The Web of Life

Perhaps because I have visited the homes of "welfare moms"; or maybe because I have journeyed to juvenile court with poor youth and listened to over-worked judges, lawyers, and police officers; possibly because I have pulled my own children away from windows and walls when bullets were flying--for whatever reason, I couldn't stop reading Alex Kotlowitz's book, There Are No Children Here. "Amen" and "yes sir" were my verbal responses while tears of anger and frustration, love and joy reflected my emotional responses to this book.

There Are No Children Here addresses the subject of urban poverty; Kotlowitz introduces its effects by way of the lives of a family caught in that poverty.
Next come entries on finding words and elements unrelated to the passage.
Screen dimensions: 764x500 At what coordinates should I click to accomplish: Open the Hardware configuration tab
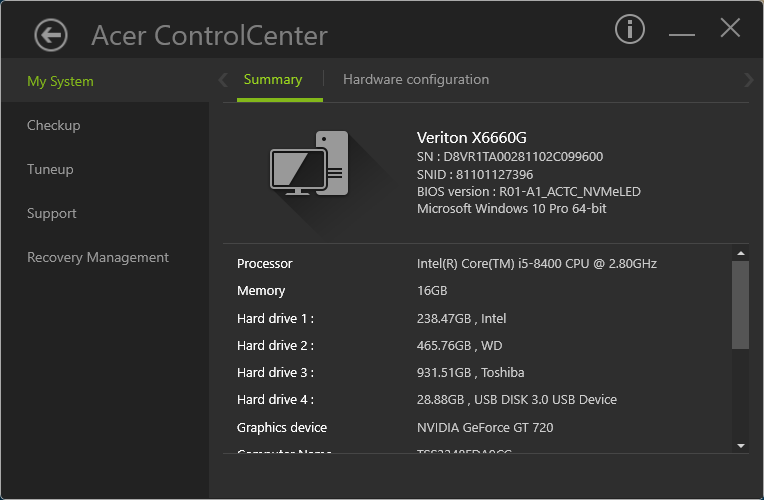pyautogui.click(x=416, y=80)
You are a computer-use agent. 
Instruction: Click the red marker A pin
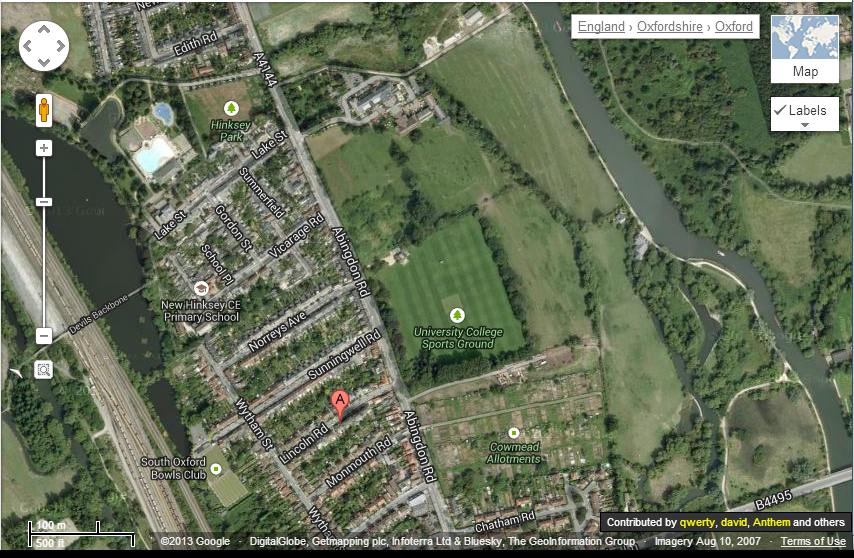click(x=340, y=406)
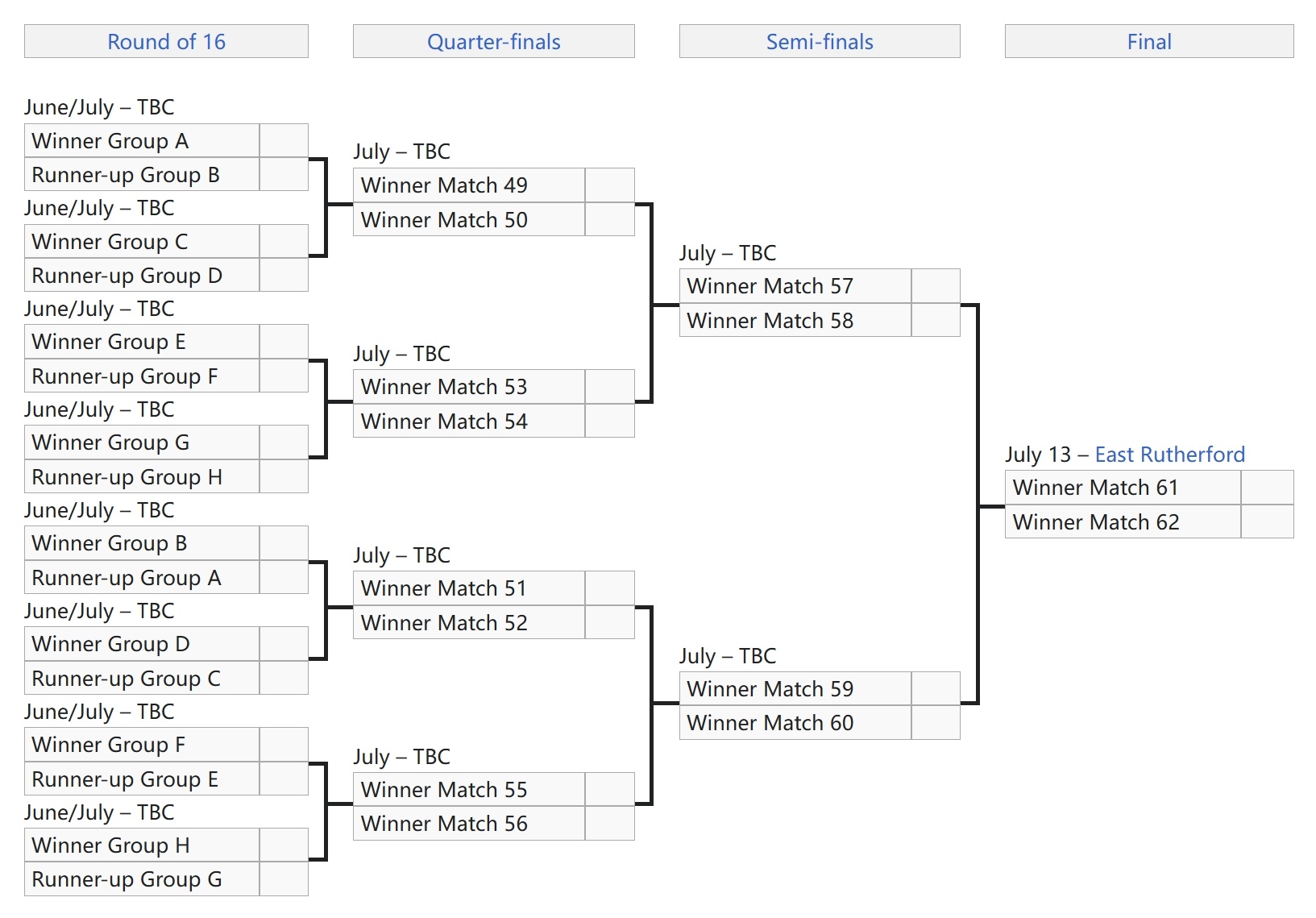Open the Round of 16 header link

(166, 42)
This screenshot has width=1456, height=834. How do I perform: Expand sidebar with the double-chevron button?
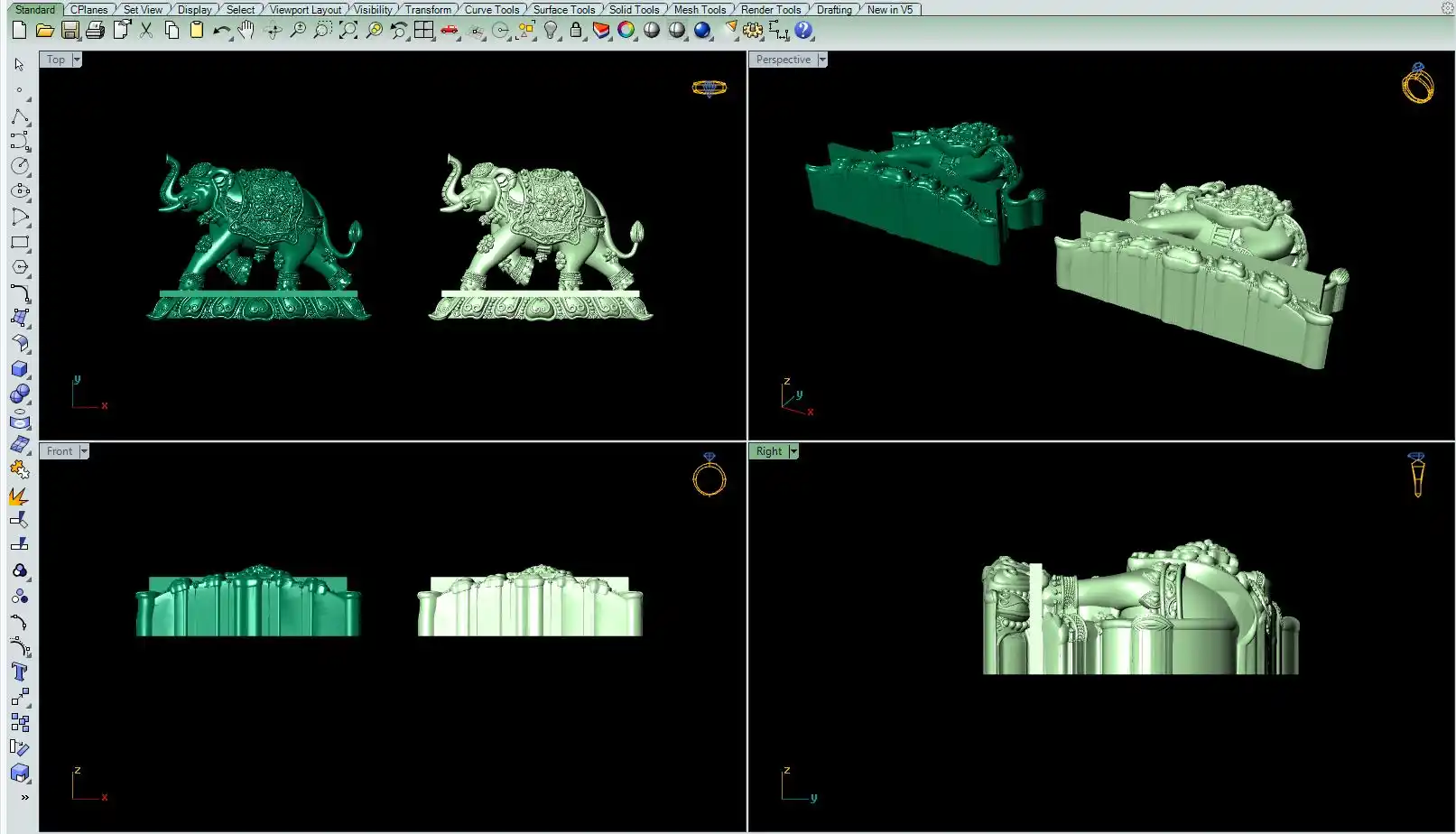pos(24,797)
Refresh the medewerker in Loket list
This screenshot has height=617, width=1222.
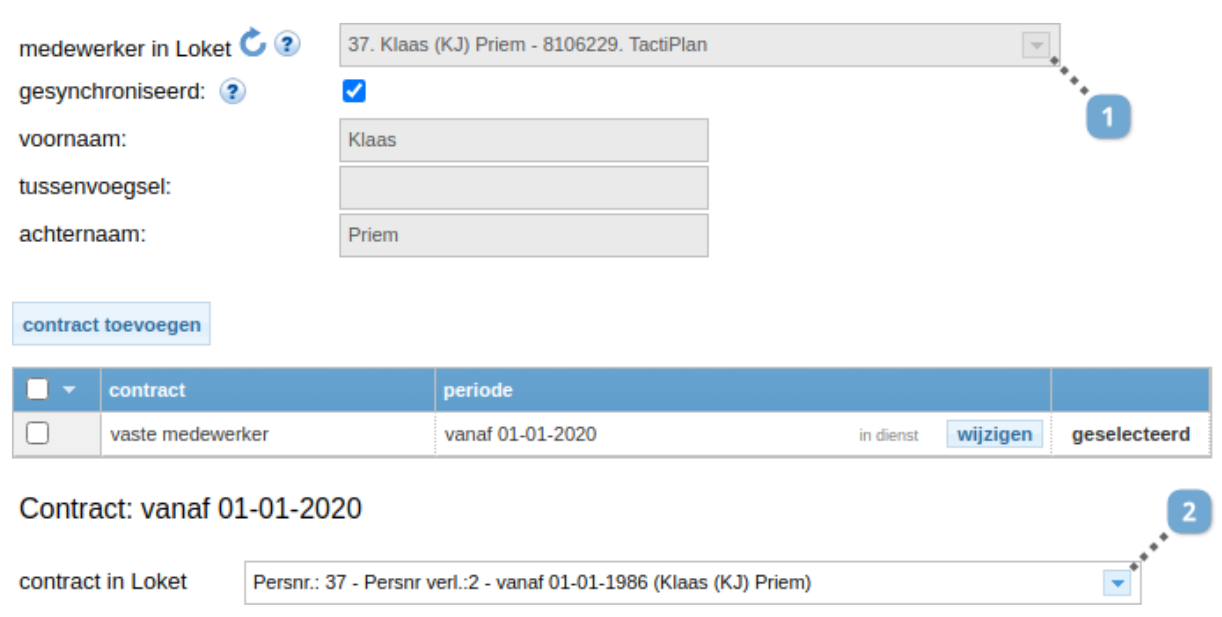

Through the eyes of Lafeyette and Pharaoh Rivers and their mom LaJoe, Kotlowitz shares the dreams, fears, and realities of a family in the Henry Horner Projects of Chicago. The urban family experience not only includes the needs of getting food, clothing, education, and shelter, but also the need to avoid as much as possible the gang violence, poverty, poor housing, and crime that plague the city.

Without excessive statistical, social, or political analyses, Kotlowitz holds up a mirror to the complexity of being a victim of our society. His review of the effects of economic, racial, and sexual oppression details the realities of life for African-American families living in our cities' ghettos; it paints a picture of life lived in hope without any resources or reserves.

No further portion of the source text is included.